Re: Document aggregate functions better w.r.t. ORDER BY

From: "David G(dot) Johnston" <david(dot)g(dot)johnston(at)gmail(dot)com>
To: Bruce Momjian <bruce(at)momjian(dot)us>
Cc: PostgreSQL Hackers <pgsql-hackers(at)lists(dot)postgresql(dot)org>
Subject: Re: Document aggregate functions better w.r.t. ORDER BY
Date: 2023-10-25 01:45:48
Message-ID: CAKFQuwZCZ5P09wBJGSDEQiGZooa21bJjFz1FEjvCs1_hHaB-Ow@mail.gmail.com
Views: Raw Message | Whole Thread | Download mbox | Resend email
Thread:
Lists: pgsql-hackers

On Tue, Oct 24, 2023 at 1:39 PM Bruce Momjian <bruce(at)momjian(dot)us> wrote:

> On Tue, Dec 13, 2022 at 07:38:15PM -0700, David G. Johnston wrote:
> > All,
> >
> > The recent discussion surrounding aggregates and ORDER BY moved me to
> look over
> > our existing documentation, especially now that we've reworked the
> function
> > tables, to see what improvements can be had by simply documenting those
> > functions where ORDER BY may change the user-visible output. I skipped
> range
> > aggregates for the moment but handled the others on the aggregates page
> (not
> > window functions). This includes the float types for sum and avg.
> >
> > I added a note just before the table linking back to the syntax chapter
> and
> > describing the newly added rules and syntax choice in the table.
> >
> > The nuances of floating point math suggest to me that specifying order
> by for
> > those is in some kind of gray area and so I've marked it optional...any
> > suggestions for wording (or an xref) to explain those nuances or should
> it just
> > be shown non-optional like the others?

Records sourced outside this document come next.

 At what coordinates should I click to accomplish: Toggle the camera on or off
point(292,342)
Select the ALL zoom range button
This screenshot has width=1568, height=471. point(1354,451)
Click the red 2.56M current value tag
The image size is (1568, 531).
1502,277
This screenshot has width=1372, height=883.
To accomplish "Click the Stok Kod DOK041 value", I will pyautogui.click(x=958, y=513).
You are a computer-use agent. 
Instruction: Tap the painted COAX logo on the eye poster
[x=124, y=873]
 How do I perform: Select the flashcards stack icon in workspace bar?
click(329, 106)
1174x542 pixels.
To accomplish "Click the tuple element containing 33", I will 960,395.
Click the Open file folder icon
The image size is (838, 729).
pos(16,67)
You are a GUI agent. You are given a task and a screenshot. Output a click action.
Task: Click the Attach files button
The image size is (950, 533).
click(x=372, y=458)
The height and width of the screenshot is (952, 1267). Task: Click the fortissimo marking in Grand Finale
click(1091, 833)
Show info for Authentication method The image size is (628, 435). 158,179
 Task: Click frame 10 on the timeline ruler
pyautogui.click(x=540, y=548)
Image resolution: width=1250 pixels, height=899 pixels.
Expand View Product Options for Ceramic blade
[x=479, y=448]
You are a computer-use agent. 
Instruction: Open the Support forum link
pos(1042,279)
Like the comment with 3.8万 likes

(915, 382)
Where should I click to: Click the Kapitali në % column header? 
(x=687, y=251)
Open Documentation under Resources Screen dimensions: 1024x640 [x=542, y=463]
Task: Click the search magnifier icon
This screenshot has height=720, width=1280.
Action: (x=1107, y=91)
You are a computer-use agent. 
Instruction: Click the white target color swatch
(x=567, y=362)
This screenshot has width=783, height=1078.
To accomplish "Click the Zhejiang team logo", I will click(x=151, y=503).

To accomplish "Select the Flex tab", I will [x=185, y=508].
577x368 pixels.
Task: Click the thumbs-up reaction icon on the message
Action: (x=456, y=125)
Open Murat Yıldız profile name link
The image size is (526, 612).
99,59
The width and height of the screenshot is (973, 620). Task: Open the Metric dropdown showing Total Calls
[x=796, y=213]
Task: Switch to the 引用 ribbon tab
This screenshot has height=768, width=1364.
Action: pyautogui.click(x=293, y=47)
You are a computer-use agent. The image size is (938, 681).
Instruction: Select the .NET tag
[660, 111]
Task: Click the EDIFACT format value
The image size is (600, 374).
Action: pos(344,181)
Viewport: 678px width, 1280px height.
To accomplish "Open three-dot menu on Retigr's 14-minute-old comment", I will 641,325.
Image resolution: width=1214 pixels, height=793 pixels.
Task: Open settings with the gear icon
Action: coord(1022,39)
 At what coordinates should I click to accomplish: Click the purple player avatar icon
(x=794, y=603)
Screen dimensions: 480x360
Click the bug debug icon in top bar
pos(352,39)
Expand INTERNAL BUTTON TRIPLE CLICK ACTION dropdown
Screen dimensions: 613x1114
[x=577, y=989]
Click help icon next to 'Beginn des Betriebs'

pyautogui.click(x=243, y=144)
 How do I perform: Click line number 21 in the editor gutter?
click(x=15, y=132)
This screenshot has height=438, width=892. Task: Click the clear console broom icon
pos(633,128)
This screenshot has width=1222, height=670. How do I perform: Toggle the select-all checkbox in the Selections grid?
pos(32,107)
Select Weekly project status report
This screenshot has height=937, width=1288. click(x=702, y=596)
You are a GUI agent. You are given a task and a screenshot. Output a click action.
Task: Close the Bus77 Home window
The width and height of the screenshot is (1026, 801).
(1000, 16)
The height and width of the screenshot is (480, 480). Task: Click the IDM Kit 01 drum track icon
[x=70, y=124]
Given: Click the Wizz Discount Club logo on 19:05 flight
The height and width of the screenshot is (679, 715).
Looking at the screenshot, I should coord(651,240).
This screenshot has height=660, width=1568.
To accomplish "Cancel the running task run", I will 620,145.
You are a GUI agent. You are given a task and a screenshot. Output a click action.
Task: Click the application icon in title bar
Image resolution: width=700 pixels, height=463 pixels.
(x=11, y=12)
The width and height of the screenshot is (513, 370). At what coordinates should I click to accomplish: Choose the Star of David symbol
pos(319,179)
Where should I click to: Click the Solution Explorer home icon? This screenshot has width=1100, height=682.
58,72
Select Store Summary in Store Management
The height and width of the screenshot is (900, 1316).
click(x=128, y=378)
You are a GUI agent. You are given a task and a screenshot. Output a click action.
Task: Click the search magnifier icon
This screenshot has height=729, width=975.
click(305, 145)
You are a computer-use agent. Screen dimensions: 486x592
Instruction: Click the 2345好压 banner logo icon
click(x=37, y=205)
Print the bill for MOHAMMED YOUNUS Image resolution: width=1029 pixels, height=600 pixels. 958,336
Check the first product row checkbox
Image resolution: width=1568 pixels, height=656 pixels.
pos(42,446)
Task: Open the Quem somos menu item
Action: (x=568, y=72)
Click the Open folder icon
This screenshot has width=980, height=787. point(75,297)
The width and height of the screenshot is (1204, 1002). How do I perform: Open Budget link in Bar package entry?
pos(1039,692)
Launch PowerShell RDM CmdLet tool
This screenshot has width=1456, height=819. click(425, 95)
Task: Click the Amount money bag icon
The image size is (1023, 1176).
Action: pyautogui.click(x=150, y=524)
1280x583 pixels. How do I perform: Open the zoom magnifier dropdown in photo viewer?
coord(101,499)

Or not shown at all?
> >
> > The novelty of my examples is up for bikeshedding. I didn't want
> anything too
> > long so a subquery didn't make sense, and I was trying to avoid
> duplication as
> > well as multiple lines - hence creating a CTE that can be copied onto
> all of
> > the example queries to produce the noted result.
> >
> > I added a DISTINCT example to array_agg because it is the first
> aggregate on
> > the page and so hopefully will be seen during a cursory reading. Plus,
> > array_agg is the go-to function for doing this kind of experimentation.
>
> I like this idea, though the examples seemed too detailed so I skipped
> them. Here is the trimmed-down patch I would like to apply.
>
>
I'd prefer to keep pointing out that the ones documented are those whose
outputs will vary due to ordering.

I've been sympathetic to the user comments that we don't have enough
examples. Just using array_agg for that purpose, showing both DISTINCT and
ORDER BY seems like a fair compromise (removes two from my original
proposal). The examples in the section we tell them to go see aren't of
that great quality. If you strongly dislike having the function table
contain the examples we should at least improve the page we are sending
them to. (As an aside to this, I've personally always found the syntax
block with the 5 syntaxes shown there to be intimidating/hard-to-read).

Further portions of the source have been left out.